WRITTEN EXERCISE: Identify every line in the items below that contains the string "Task", and copy each of those lines in full.

Element lookup records
::::::::
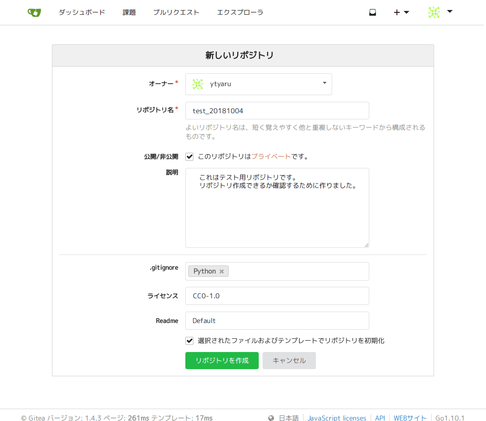486x421 pixels.
Task: Open the エクスプローラ page
Action: coord(240,12)
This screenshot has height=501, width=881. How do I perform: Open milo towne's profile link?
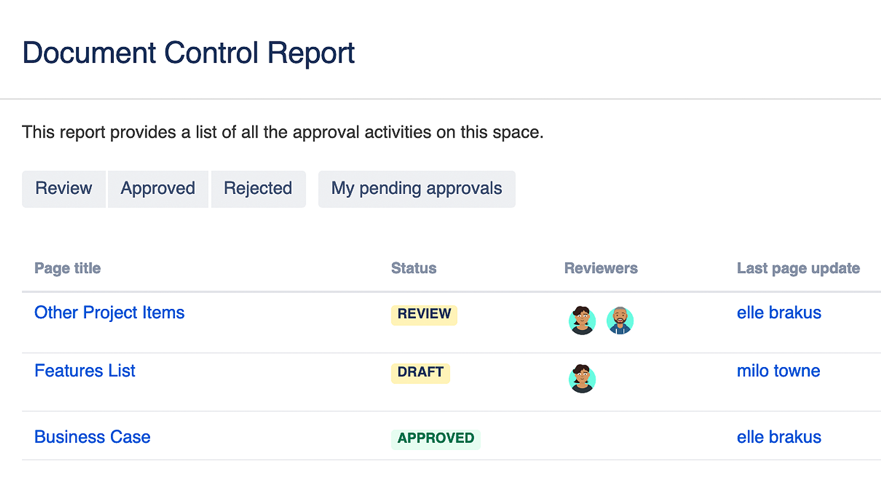(x=778, y=371)
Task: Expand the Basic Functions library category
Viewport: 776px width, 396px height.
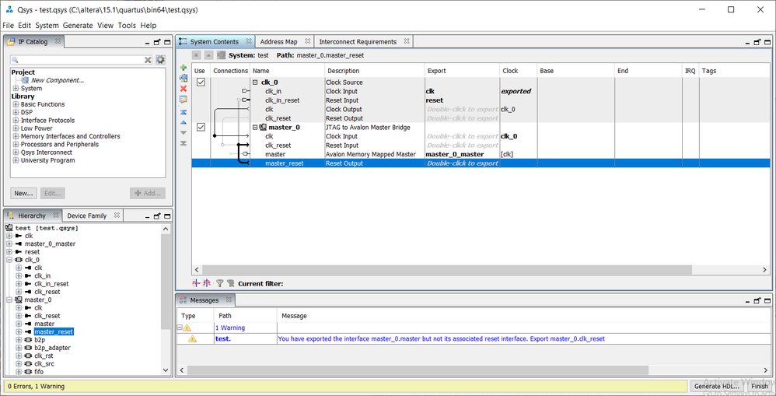Action: point(16,104)
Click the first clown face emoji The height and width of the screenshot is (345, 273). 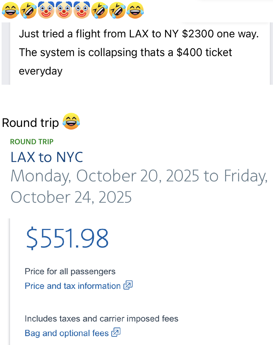[x=46, y=11]
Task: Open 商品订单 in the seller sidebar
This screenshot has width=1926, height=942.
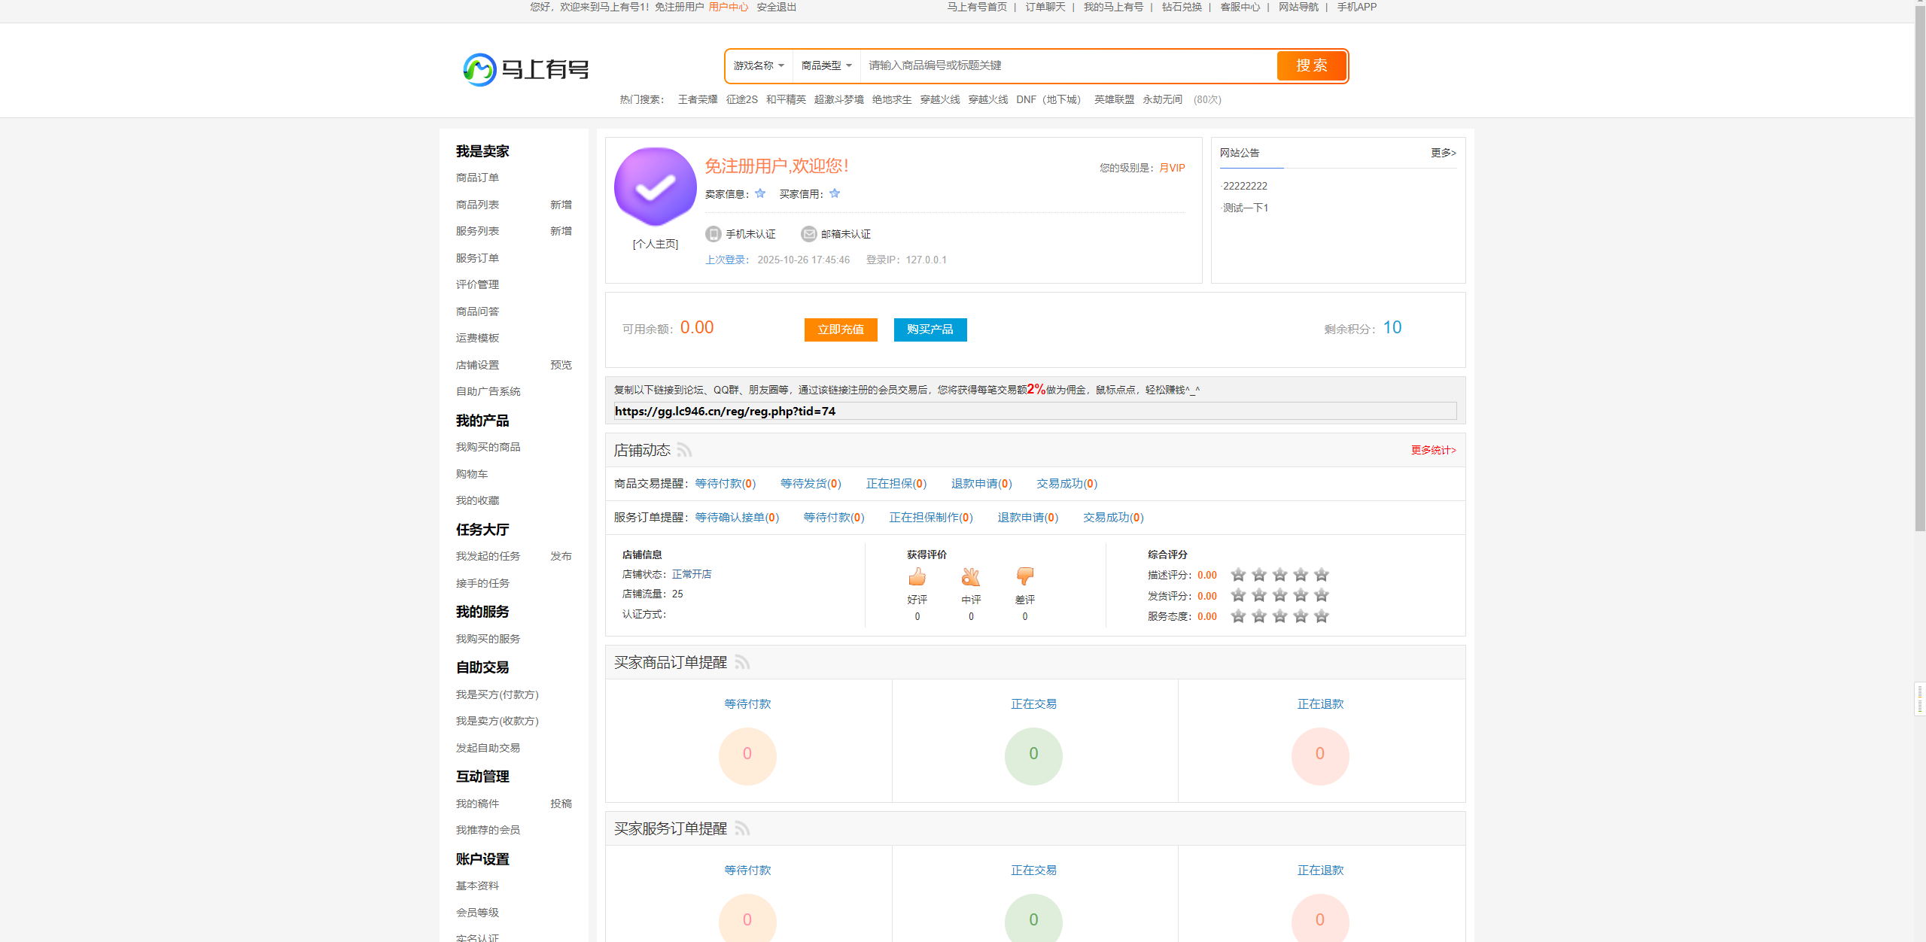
::::::::
THE SOLUTION:
Task: Open the エクスプローラ page
Task: Expand the Basic Functions library category
Task: Open 商品订单 in the seller sidebar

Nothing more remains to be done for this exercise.